+++ PROVIDED PASSAGE +++
Lovely and Exasperating

Posted Thursday, Jan. 2, 2003, at 1:29 PM ET

Who are these people?

Dear Ndugu—I mean, Sarah and Roger and Tony,

I'll let Tony speak up for Storytelling, which seemed to me at best a great sick joke and at worst (more often) an ugly and feeble one. But you needn't have gone to Gogol for examples of grotesquerie. You could have looked at Payne's own marvelous Citizen Ruth, which has a rollicking parade of stereotypes and caricatures. I didn't mind that in that case, however, because the movie has a neat farce structure and keeps a lot of balls in the air. In About Schmidt the tone is a little more searching and the themes more ambitious, and I expected a different kind of characterization—one in which the characters (even the dull-witted characters) were at least allowed to present themselves in the best possible light. "Tough comic inspection" involves something more than Kathy Bates eviscerating her ex-husband, extolling the virtues of her cretinous son, then climbing naked into a hot tub and coming on to our protagonist. And while I concede your point about Hope Davis (there are flashes of something more in the role), the movie needed a better, more climactic scene between father and daughter—a scene in which she made her perspective on him compelling enough to take us for a stretch out of his head. And what would a woman like that ever see in Dermot Mulroney's character? (Let me say for the record that I liked About Schmidt well enough and look forward to seeing it again. And I can't wait for Payne's next movie.)
+++ DATA EXCERPTS +++
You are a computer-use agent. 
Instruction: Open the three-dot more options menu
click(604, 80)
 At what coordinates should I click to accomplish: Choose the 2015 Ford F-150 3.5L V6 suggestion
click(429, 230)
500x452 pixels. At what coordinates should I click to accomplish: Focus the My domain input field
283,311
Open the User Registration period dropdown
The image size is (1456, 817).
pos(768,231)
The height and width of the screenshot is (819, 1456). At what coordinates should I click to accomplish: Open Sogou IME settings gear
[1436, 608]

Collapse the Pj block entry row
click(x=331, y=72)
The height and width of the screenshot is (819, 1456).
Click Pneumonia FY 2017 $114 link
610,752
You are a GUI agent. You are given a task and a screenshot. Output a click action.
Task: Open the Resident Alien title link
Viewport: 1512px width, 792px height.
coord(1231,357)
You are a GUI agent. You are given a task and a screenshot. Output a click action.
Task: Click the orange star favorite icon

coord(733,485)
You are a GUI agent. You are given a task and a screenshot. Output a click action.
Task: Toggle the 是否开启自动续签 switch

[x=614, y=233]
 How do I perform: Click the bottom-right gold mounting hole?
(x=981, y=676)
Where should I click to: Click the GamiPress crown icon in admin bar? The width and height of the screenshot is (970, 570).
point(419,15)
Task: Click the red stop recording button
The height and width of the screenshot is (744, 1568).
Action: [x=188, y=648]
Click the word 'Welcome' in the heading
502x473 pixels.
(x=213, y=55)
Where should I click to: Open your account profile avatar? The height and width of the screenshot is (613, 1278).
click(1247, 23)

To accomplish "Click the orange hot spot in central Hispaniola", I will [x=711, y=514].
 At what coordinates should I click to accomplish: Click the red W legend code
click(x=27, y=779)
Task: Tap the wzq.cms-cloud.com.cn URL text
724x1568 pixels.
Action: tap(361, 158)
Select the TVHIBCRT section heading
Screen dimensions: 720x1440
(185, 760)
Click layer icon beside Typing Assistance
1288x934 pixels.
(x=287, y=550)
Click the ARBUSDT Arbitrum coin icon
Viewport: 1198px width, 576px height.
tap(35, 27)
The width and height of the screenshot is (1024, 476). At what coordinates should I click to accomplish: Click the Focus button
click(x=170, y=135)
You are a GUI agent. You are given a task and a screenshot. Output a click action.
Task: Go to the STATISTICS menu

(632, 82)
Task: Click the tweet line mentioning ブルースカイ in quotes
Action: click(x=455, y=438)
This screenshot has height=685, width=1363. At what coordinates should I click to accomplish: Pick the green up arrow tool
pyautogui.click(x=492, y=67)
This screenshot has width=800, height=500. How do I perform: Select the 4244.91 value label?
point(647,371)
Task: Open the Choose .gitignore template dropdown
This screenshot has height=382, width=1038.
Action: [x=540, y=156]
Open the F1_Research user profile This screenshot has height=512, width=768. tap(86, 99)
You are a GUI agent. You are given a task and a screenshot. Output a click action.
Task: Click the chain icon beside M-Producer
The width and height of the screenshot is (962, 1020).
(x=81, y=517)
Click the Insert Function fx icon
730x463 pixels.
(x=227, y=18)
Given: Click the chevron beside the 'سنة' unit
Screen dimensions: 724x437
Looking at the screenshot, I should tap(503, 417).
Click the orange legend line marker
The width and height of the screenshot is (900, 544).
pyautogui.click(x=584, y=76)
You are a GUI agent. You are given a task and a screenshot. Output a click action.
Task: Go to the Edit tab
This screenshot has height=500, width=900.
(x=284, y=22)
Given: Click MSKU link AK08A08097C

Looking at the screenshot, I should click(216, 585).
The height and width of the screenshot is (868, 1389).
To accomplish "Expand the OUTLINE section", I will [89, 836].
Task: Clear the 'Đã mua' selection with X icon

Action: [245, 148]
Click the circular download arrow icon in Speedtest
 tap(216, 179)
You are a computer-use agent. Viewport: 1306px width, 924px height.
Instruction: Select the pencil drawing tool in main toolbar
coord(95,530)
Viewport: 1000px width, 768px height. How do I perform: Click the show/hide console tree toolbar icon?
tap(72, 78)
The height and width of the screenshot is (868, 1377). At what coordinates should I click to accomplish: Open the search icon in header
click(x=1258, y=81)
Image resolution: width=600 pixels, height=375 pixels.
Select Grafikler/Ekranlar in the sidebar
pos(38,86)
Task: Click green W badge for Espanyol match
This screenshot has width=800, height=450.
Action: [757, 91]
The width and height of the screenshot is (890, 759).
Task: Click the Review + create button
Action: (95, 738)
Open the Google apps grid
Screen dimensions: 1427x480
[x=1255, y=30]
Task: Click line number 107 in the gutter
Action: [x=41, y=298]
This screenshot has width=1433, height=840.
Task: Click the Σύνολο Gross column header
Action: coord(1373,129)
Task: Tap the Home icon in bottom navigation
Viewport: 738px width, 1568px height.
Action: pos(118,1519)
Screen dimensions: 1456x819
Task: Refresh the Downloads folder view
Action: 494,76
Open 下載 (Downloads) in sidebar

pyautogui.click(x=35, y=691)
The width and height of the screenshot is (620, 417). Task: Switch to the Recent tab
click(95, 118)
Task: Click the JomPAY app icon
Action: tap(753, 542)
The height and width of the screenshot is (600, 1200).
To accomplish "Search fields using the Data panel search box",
+++
__WHAT THE TASK REQUIRES__
Summarize the letter about About Schmidt above in two sentences.

__CORRECT OUTPUT__
The writer dismisses Storytelling as a sick joke and argues that while the stereotypes in Payne's Citizen Ruth worked within its farce structure, the more searching About Schmidt needed characters allowed to present themselves in the best possible light, plus a stronger scene between father and daughter. Even so, the writer liked About Schmidt well enough, looks forward to seeing it again, and can't wait for Payne's next movie.